If you are looking at the car on these pages and thinking, “That’s not an Accord!” you’re right and you’re wrong. It is not an Accord as we know it here in the States, but it is an Accord elsewhere in the world. What we know here as the Acura TSX is sold in Europe and Japan as the Honda Accord. Honda has confirmed that it will bring a diesel Accord to the U.S. in 2009. We’re not big on waiting, though, so we borrowed a 2007 Accord (that equates to our 2004–08 TSX) with a similar diesel under the hood from Bosch, which developed the fuel-injection system for the engine.
At moderate speeds, the 138-hp diesel is exceedingly smooth and quiet. Below half-throttle and at cruising speeds, the only noise is the slight whistling of the turbo. We measured 73 decibels cruising at 70 mph—decently quiet, but five higher than in a similar TSX we tested.
Diesel = Torque: Have We Covered This Before?
It’s happy as low as 1300 rpm, but the power starts at about 1600, with a whopping 251 pound-feet of torque (55 percent more than the current four-cylinder Accord) available at 2000 rpm. There is a nearly imperceptible difference between 70- or 80-percent throttle and flat-footing it, meaning the car feels quick when driven at about 8/10th, but sluggish when it’s really hammered. It took 8.9 seconds to wind the speedo to 60 mph and 16.8 to get through the quarter-mile at 82 mph. The last TSX we tested ran 7.2 and 15.7 at 91.
The turbo is slow to spool up, meaning horrendous lag. In dedicated back-road blitzing, you have to nail the throttle long before the apex in order to be on the power when you exit a turn. Despite the less-sporting engine, the rest of the car remains just as g-addicted as the TSX, with wonderfully neutral handling for a front-driver and a ride-and-handling balance that pleases both enthusiastic drivers and nagging passengers.
The seat to be in remains the one with the wheel and pedals in front of it. Steering is accurate and quick, with solid feedback and pleasant heft. The shifter in this car is a little less precise and has longer throws than the TSX’s, but that’s like saying your Fourth of July celebration was less spectacular than the Mount St. Helens eruption—falling short doesn’t necessarily mean it was boring. And the clutch is arguably an improvement, with longer, smoother takeup that is easier to modulate than the TSX’s snappy-quick pedal.
Diesel = Fuel Economy: Have We Covered This Before?
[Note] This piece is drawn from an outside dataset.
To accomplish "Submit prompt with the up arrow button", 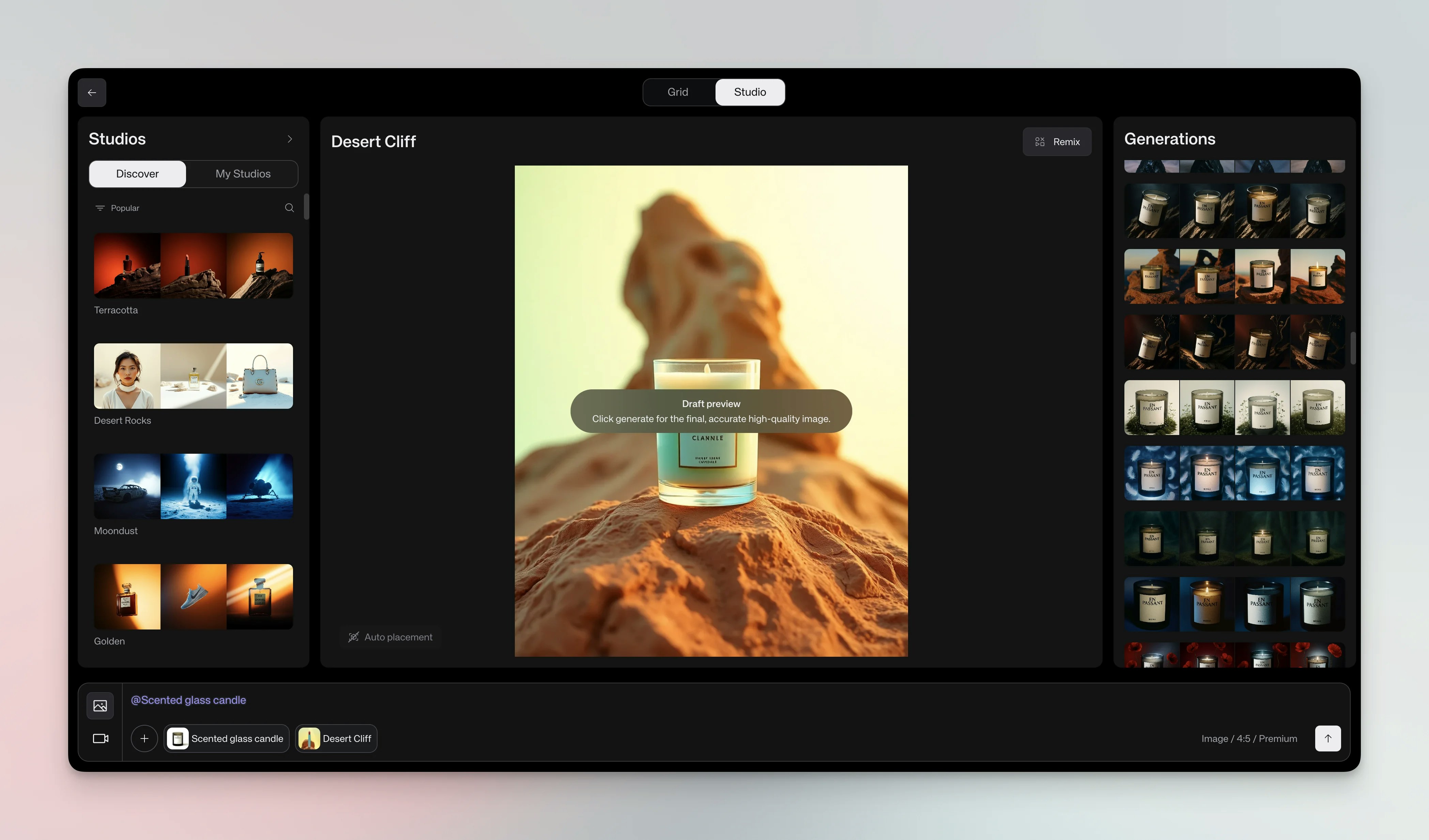I will 1327,738.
While gas costs are skyrocketing, diesel prices are seemingly strapped with an additional booster rocket or three. Even so, it was cheaper to drive the diesel Accord per mile than the last TSX we drove. We observed 51 mpg on a 150-mile highway loop at 70 mph and only managed to bring our overall figure down to 32 mpg by hammering the Accord around town and through our usual testing regimen. Assuming $4 a gallon for gas, the 25 mpg we observed in an identical TSX works out to 16 cents per mile. If diesel costs $4.80 a gallon, our overall observed economy of 32 mpg means 15 cents per mile, and that includes some pretty aggressive miles.
We’ll be looking to drive this powertrain in a U.S.-market Accord soon. A perennial 10Best Cars winner with a smooth, powerful, and more efficient engine? Like Barry Bonds and performance-enhancing pills, it should make for a home run.